Des incidents éclataient de plus en plus entre les partisans des deux hommes et des attaques étaient orchestrées par les deux parties. Par exemple à Kaolack, le docteur Doudou Ba (partisan de Senghor) médecin régional ennemi juré de Me Waldiodio Ndiaye Ministre de l’intérieur, (partisan de Dia) s’est vu attaqué par une bande d’agresseurs conduite par le préfet et le chef de service de l’ONCAD, qui sont venus saccager sa maison. Doudou Ba en déplacement à Dakar, les agresseurs furent accueillis par son frère Kéba Ba, une tête brulée, qui ouvrit le feu sur eux et créa une débandade des voyous qui laissèrent sur place casques et chaussures.

Le lendemain, l’ordre est venu de Dakar, d’arrêter le docteur Doudou Ba pour coups et blessures bien qu’il fut absent et en état de légitime défense. Il fut arrêté et mis en prison.

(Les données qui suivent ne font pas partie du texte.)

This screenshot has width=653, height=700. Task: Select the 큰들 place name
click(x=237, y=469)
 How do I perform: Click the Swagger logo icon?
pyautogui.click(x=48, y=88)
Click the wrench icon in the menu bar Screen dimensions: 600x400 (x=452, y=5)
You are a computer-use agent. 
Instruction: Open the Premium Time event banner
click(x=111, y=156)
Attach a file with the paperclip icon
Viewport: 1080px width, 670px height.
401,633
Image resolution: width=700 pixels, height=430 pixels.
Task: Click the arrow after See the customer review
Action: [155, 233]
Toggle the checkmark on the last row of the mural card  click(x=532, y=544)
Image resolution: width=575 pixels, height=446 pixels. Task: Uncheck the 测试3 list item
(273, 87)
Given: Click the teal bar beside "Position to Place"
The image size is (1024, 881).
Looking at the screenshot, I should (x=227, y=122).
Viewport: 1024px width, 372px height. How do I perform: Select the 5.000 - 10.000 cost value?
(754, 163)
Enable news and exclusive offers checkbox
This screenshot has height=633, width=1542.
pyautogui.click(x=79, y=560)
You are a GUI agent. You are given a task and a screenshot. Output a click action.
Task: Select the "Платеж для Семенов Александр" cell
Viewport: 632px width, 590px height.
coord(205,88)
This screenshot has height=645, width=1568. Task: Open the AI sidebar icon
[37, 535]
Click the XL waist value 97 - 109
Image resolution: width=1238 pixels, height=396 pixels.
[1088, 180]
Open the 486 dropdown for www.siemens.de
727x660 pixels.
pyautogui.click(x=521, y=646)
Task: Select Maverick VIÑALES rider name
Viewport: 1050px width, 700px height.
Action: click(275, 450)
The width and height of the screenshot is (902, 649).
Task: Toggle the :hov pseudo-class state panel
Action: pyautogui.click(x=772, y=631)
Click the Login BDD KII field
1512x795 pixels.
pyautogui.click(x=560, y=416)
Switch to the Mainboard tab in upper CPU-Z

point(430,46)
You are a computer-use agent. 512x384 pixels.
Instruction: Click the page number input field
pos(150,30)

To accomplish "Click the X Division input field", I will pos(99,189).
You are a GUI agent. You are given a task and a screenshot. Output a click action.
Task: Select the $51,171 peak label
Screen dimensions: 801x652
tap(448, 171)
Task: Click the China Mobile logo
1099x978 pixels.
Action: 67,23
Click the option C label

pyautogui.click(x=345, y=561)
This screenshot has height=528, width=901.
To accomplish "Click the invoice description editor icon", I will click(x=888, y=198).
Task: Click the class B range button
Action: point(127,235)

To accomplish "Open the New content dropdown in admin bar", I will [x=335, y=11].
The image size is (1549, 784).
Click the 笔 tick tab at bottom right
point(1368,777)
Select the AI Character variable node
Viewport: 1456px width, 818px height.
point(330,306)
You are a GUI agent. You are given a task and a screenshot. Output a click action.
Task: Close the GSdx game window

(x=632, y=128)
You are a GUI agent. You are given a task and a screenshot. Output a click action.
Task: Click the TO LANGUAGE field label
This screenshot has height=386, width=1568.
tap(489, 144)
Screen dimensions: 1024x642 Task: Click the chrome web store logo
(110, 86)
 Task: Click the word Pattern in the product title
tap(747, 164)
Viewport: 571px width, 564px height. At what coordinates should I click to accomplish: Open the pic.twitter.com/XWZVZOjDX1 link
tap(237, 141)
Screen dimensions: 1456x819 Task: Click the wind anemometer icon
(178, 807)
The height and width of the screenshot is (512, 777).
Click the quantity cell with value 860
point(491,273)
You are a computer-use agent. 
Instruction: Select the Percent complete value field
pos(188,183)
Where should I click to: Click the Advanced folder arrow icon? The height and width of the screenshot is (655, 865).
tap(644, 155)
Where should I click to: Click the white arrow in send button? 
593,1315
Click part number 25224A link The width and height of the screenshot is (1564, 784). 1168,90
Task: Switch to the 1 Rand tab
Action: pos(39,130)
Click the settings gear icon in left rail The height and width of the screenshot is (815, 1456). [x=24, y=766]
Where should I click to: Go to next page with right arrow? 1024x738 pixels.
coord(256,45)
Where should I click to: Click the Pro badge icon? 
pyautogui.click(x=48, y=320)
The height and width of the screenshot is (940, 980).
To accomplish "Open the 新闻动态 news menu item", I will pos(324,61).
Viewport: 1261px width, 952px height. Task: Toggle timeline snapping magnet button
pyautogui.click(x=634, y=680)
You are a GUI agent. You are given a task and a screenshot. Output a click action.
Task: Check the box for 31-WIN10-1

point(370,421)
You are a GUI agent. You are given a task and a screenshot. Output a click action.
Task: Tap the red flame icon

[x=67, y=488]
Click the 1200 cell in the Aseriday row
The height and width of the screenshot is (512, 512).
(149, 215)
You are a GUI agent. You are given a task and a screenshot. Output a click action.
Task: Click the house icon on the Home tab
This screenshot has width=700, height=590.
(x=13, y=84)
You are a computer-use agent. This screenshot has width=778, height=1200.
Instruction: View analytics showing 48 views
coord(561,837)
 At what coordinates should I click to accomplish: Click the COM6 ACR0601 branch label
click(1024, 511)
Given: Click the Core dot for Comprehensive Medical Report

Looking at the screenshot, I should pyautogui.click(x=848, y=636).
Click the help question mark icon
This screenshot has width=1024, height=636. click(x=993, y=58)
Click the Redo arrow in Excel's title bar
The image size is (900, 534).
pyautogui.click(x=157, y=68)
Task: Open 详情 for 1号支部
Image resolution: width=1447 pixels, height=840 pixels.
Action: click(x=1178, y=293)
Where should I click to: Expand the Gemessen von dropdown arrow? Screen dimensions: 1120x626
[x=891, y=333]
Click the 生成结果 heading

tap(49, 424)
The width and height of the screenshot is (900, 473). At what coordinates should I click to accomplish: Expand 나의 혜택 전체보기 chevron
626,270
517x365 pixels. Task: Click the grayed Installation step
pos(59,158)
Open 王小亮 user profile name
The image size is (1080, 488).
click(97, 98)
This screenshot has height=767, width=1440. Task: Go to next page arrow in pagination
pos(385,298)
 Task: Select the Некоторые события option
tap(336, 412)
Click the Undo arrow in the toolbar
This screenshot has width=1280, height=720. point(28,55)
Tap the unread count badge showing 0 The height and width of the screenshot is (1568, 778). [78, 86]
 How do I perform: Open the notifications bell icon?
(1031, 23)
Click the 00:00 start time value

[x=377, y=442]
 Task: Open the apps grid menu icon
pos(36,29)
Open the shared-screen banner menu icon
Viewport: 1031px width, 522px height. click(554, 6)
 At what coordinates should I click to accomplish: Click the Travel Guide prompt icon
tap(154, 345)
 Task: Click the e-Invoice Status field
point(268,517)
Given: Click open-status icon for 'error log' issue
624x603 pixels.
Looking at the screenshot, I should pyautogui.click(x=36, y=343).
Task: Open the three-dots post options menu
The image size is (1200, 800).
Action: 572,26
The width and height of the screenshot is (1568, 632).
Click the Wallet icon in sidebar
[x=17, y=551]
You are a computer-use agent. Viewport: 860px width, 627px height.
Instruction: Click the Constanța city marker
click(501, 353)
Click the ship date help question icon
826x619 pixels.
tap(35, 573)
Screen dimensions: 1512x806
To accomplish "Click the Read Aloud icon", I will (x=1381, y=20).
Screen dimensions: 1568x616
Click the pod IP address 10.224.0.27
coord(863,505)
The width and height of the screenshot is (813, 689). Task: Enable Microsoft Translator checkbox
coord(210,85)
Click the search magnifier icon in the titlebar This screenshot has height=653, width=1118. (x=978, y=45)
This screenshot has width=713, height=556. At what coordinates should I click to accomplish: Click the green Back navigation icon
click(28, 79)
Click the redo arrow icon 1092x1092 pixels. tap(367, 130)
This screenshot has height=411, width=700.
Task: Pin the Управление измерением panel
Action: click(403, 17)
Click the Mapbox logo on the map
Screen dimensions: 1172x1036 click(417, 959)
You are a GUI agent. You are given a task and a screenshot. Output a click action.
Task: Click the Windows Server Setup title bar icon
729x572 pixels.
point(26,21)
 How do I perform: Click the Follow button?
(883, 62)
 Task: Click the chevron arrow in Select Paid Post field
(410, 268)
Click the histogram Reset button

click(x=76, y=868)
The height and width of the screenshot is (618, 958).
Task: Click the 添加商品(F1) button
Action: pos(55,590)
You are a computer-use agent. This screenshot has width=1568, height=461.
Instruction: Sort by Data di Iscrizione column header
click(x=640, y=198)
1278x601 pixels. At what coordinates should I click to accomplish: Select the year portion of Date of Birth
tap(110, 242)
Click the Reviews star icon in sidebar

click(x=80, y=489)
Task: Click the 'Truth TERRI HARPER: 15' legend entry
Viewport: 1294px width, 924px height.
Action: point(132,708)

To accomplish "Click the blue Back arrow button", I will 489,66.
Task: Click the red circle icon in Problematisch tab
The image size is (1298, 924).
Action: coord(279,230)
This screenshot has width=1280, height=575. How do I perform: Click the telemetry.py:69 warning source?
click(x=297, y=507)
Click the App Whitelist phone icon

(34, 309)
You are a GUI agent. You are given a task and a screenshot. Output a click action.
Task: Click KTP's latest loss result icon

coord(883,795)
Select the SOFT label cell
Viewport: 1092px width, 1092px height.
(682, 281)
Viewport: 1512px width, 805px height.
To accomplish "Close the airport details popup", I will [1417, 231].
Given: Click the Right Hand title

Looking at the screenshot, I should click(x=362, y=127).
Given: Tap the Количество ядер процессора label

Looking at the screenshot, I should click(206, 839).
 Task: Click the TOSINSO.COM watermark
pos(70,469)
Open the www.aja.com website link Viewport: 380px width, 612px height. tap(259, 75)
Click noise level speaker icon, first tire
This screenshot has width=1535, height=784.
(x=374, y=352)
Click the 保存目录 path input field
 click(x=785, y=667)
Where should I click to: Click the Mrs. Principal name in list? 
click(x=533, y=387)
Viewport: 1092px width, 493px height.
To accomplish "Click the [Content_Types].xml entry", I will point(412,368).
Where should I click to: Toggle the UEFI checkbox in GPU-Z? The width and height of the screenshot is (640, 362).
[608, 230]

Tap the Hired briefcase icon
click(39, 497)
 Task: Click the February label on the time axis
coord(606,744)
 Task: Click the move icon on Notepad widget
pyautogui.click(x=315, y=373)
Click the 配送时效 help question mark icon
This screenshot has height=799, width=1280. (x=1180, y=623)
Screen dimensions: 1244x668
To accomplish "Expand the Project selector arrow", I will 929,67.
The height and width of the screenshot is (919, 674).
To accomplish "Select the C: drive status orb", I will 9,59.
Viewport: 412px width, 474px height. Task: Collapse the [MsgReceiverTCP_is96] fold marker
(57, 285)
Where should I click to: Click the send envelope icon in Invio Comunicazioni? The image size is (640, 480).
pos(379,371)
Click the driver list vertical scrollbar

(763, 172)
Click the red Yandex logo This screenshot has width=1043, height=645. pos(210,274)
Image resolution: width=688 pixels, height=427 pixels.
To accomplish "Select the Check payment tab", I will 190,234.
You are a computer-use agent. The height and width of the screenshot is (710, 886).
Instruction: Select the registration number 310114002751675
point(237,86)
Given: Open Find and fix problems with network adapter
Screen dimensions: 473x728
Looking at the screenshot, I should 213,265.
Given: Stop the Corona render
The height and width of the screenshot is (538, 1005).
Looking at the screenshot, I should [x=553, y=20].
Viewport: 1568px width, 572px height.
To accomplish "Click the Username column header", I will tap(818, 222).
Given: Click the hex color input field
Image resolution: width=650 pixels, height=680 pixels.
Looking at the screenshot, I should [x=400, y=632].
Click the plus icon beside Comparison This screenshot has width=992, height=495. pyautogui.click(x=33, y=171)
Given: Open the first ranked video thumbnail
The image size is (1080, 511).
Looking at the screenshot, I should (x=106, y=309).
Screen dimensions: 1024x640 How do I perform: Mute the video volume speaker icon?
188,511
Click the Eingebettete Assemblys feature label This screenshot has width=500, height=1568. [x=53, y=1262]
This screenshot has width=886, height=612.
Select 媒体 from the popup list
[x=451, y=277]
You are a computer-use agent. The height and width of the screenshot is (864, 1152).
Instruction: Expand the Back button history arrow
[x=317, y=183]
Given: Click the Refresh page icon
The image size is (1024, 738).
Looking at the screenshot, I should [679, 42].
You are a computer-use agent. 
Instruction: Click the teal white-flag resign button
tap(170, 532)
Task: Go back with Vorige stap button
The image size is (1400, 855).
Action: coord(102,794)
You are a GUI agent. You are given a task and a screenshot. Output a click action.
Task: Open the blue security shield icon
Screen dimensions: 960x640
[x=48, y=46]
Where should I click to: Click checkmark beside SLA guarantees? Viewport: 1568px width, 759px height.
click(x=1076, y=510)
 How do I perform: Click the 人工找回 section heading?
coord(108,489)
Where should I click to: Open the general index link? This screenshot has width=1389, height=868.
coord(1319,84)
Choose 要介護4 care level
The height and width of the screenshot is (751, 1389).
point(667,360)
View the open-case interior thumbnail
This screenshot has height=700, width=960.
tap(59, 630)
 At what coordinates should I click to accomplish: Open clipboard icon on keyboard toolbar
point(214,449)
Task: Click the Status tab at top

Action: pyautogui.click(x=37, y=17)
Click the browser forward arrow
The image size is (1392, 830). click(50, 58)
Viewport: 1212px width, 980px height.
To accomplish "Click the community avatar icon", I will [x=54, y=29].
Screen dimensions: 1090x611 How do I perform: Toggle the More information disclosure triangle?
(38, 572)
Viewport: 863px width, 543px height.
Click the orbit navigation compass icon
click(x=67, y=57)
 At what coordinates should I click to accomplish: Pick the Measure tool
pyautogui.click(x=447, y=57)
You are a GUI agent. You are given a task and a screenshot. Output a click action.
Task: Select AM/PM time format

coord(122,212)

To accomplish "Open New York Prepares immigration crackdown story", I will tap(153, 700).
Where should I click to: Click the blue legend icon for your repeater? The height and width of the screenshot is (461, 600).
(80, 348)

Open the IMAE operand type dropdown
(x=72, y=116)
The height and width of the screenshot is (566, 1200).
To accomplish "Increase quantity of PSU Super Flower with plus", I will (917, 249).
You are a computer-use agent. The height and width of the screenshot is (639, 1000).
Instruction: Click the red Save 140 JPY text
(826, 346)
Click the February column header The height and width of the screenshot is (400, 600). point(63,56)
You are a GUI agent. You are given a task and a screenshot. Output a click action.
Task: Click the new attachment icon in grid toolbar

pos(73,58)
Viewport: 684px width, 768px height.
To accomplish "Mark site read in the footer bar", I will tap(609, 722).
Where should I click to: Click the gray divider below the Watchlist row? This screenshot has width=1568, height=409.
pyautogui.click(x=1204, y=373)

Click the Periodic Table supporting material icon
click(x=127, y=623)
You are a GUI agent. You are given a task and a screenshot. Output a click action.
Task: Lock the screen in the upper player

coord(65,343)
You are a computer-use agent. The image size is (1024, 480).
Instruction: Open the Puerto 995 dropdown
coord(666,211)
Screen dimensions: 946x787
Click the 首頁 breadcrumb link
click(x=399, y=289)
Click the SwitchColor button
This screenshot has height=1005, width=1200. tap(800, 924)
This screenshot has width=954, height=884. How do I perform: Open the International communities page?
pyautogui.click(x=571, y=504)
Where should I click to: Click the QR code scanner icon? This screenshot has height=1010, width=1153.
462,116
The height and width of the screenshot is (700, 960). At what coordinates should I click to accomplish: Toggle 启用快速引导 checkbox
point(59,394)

Dans le même temps Ibrahima Seydou Ndao, maire de Kaolack, président du conseil territorial et premier soutien de Senghor, avait été extrait de son domicile de Dakar et renvoyé sous escorte à Kaolack en résidence surveillée, avec interdiction de bouger ou de faire des déclarations. Cet acte se fit concomitamment avec l’arrestation de certains députés, dont Magatte Lo, Abdoulaye Fofana et André Guillabert car, sur ordre de Senghor, ils s’apprêtaient à voter une motion de censure pour faire tomber le gouvernement de Mamadou Dia.

Pour éviter que les députés votent une motion de censure contre lui, Mamadou Dia ordonna la fermeture de l’Assemblée Nationale par un peloton de la gendarmerie. Le Président de l’Assemblée Me Lamine Guèye convoqua aussitôt les députés à son domicile pour les y faire voter la motion contre Mamadou Dia. Dès lors, la destitution du gouvernement devenait juste et indubitable. Cet acte se justifiait par la fermeture de l’Assemblée, et Senghor pour avoir la tête de Dia attendait juste que ce dernier pose un acte qui viole la constitution et c’est ce qui venait de se passer avec l’ordre venu de Dia de fermer l’Assemblée Nationale.

Les évènements se précipitèrent alors. Tandis que Waldiodio Ndiaye, Ministre de l’intérieur, donnait l’ordre à la garde républicaine d’aller arrêter Senghor, le Président de son côté avait saisi le capitaine parachutiste Pereira pour demander à l’armée, en l’occurrence les parachutistes, de cerner au building, Dia et ses Ministres, qui s’y trouvaient en réunion de crise.

Les deux parties demandaient à leurs partisans de leur rester fidèles. Du Building Mamadou Dia donnait l’ordre aux gouverneurs des régions de lui rester fidèles tandis que Senghor demandait à l’armée d’obtenir l’adhésion de ces derniers à sa cause. Petit à petit la situation a basculé en faveur du Président Senghor, de même, plusieurs chefs coutumiers qui, la veille prêtaient allégeance à Mamadou Dia avaient retourné leurs boubous le lendemain pour déclarer fidélité à Senghor.

Mamadou Dia est arrêté le lendemain par un détachement de paras-commandos, avec quatre autres ministres, Valdiodio N’diaye, Ibrahima Sarr, Joseph Mbaye et Alioune Tall. Ils sont traduit devant la Haute Cour de justice du Sénégal du 9 au 13 mai 1963 ; alors que le procureur général ne requiert aucune peine, il est condamné à la prison à perpétuité tandis que ses quatre compagnons sont condamnés à 20 ans d’emprisonnement ; ils seront détenus au centre spécial de détention de Kédougou (Sénégal oriental). Ils seront graciés en mars 1974 et amnistiés en avril 1976.